Start of Supplied entries

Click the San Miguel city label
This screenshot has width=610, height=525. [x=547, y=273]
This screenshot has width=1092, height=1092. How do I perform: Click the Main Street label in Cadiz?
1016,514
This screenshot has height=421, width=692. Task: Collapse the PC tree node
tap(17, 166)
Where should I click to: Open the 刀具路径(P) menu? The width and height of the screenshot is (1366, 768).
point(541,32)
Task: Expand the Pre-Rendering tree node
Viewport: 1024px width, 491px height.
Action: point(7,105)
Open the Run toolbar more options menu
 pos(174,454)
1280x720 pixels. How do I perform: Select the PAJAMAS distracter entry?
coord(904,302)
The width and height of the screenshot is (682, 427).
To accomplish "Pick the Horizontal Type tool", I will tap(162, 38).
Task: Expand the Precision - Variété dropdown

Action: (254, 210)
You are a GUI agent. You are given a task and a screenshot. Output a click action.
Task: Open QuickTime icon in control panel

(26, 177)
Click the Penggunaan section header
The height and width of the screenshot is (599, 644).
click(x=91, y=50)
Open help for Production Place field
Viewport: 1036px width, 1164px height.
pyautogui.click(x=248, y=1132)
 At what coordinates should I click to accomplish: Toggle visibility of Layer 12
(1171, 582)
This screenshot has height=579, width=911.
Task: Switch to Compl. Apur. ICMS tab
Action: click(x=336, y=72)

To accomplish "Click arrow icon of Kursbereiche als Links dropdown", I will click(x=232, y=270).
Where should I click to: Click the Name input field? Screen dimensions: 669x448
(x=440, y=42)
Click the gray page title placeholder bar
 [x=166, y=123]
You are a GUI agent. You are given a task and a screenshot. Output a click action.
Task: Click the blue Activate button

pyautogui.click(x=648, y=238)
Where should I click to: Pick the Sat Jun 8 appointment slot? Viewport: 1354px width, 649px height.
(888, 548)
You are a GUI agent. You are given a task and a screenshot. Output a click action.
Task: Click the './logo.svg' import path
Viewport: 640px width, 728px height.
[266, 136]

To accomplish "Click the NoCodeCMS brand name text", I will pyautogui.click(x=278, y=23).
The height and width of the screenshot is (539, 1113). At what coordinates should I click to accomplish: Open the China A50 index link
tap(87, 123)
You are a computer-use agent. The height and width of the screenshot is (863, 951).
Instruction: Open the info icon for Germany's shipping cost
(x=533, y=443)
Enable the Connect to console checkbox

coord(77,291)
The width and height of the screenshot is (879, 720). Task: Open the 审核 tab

End of Supplied entries

Exercise requirements »
Output these and nothing else: the lines from the one holding "Task: Click the blue Activate button" through the final line of the entries above, exactly as they appear.

Completed exercise »
Task: Click the blue Activate button

pyautogui.click(x=648, y=238)
Where should I click to: Pick the Sat Jun 8 appointment slot? Viewport: 1354px width, 649px height.
(888, 548)
You are a GUI agent. You are given a task and a screenshot. Output a click action.
Task: Click the './logo.svg' import path
Viewport: 640px width, 728px height.
[266, 136]

To accomplish "Click the NoCodeCMS brand name text", I will pyautogui.click(x=278, y=23).
The height and width of the screenshot is (539, 1113). At what coordinates should I click to accomplish: Open the China A50 index link
tap(87, 123)
You are a computer-use agent. The height and width of the screenshot is (863, 951).
Instruction: Open the info icon for Germany's shipping cost
(x=533, y=443)
Enable the Connect to console checkbox

coord(77,291)
The width and height of the screenshot is (879, 720). Task: Open the 审核 tab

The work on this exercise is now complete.